### Task statement
Nothing may be dropped or altered: reproduce all the data.

(Data items)

..........

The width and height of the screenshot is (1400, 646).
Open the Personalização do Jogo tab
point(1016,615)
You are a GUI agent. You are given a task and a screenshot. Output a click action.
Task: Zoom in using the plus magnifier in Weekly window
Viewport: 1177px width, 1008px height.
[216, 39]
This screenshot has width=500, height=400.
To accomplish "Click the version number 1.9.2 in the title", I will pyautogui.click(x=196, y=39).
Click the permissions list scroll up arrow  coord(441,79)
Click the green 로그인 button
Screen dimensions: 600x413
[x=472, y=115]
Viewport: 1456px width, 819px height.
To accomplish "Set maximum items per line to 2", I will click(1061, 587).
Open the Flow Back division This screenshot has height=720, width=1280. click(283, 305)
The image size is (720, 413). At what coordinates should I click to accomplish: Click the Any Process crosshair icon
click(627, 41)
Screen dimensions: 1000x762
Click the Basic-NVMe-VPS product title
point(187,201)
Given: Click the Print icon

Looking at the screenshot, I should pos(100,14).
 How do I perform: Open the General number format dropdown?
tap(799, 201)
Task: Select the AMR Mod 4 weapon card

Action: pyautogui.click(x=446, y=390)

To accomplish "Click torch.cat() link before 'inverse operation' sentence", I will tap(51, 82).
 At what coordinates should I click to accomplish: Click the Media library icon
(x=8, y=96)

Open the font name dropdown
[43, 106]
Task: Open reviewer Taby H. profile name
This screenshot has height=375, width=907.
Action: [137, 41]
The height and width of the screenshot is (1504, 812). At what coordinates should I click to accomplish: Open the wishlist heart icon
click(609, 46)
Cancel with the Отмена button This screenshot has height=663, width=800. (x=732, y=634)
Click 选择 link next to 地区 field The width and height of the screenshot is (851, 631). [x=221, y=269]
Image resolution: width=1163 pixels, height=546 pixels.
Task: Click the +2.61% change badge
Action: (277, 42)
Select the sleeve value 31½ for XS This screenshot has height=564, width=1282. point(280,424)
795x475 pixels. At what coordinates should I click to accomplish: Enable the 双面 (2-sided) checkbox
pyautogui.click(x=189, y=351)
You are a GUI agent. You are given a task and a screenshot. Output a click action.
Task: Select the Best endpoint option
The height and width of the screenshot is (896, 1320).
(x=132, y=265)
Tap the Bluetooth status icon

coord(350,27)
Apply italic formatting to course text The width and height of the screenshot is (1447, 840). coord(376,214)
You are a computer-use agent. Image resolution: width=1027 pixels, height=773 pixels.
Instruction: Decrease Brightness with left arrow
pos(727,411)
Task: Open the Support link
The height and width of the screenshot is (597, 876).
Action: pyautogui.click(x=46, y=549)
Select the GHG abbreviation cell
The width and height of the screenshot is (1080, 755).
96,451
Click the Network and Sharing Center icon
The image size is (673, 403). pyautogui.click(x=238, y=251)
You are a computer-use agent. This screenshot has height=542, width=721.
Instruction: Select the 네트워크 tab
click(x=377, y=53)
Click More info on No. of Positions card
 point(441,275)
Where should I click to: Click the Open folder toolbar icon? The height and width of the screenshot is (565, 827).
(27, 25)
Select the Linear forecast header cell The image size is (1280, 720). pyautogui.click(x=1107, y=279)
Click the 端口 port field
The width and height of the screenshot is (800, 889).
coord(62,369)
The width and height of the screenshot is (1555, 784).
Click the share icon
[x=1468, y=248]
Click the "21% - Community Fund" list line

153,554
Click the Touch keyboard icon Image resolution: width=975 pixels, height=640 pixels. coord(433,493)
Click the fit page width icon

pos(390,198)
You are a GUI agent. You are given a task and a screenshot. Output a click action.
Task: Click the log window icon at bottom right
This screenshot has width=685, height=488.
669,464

..........

### Response area
The width and height of the screenshot is (1400, 646).
Open the Personalização do Jogo tab
point(1016,615)
You are a GUI agent. You are given a task and a screenshot. Output a click action.
Task: Zoom in using the plus magnifier in Weekly window
Viewport: 1177px width, 1008px height.
[216, 39]
This screenshot has width=500, height=400.
To accomplish "Click the version number 1.9.2 in the title", I will pyautogui.click(x=196, y=39).
Click the permissions list scroll up arrow  coord(441,79)
Click the green 로그인 button
Screen dimensions: 600x413
[x=472, y=115]
Viewport: 1456px width, 819px height.
To accomplish "Set maximum items per line to 2", I will click(1061, 587).
Open the Flow Back division This screenshot has height=720, width=1280. click(283, 305)
The image size is (720, 413). At what coordinates should I click to accomplish: Click the Any Process crosshair icon
click(627, 41)
Screen dimensions: 1000x762
Click the Basic-NVMe-VPS product title
point(187,201)
Given: Click the Print icon

Looking at the screenshot, I should pos(100,14).
 How do I perform: Open the General number format dropdown?
tap(799, 201)
Task: Select the AMR Mod 4 weapon card

Action: pyautogui.click(x=446, y=390)

To accomplish "Click torch.cat() link before 'inverse operation' sentence", I will tap(51, 82).
 At what coordinates should I click to accomplish: Click the Media library icon
(x=8, y=96)

Open the font name dropdown
[43, 106]
Task: Open reviewer Taby H. profile name
This screenshot has height=375, width=907.
Action: [137, 41]
The height and width of the screenshot is (1504, 812). At what coordinates should I click to accomplish: Open the wishlist heart icon
click(609, 46)
Cancel with the Отмена button This screenshot has height=663, width=800. (x=732, y=634)
Click 选择 link next to 地区 field The width and height of the screenshot is (851, 631). [x=221, y=269]
Image resolution: width=1163 pixels, height=546 pixels.
Task: Click the +2.61% change badge
Action: (277, 42)
Select the sleeve value 31½ for XS This screenshot has height=564, width=1282. point(280,424)
795x475 pixels. At what coordinates should I click to accomplish: Enable the 双面 (2-sided) checkbox
pyautogui.click(x=189, y=351)
You are a GUI agent. You are given a task and a screenshot. Output a click action.
Task: Select the Best endpoint option
The height and width of the screenshot is (896, 1320).
(x=132, y=265)
Tap the Bluetooth status icon

coord(350,27)
Apply italic formatting to course text The width and height of the screenshot is (1447, 840). coord(376,214)
You are a computer-use agent. Image resolution: width=1027 pixels, height=773 pixels.
Instruction: Decrease Brightness with left arrow
pos(727,411)
Task: Open the Support link
The height and width of the screenshot is (597, 876).
Action: pyautogui.click(x=46, y=549)
Select the GHG abbreviation cell
The width and height of the screenshot is (1080, 755).
96,451
Click the Network and Sharing Center icon
The image size is (673, 403). pyautogui.click(x=238, y=251)
You are a computer-use agent. This screenshot has height=542, width=721.
Instruction: Select the 네트워크 tab
click(x=377, y=53)
Click More info on No. of Positions card
 point(441,275)
Where should I click to: Click the Open folder toolbar icon? The height and width of the screenshot is (565, 827).
(27, 25)
Select the Linear forecast header cell The image size is (1280, 720). pyautogui.click(x=1107, y=279)
Click the 端口 port field
The width and height of the screenshot is (800, 889).
coord(62,369)
The width and height of the screenshot is (1555, 784).
Click the share icon
[x=1468, y=248]
Click the "21% - Community Fund" list line

153,554
Click the Touch keyboard icon Image resolution: width=975 pixels, height=640 pixels. coord(433,493)
Click the fit page width icon

pos(390,198)
You are a GUI agent. You are given a task and a screenshot. Output a click action.
Task: Click the log window icon at bottom right
This screenshot has width=685, height=488.
669,464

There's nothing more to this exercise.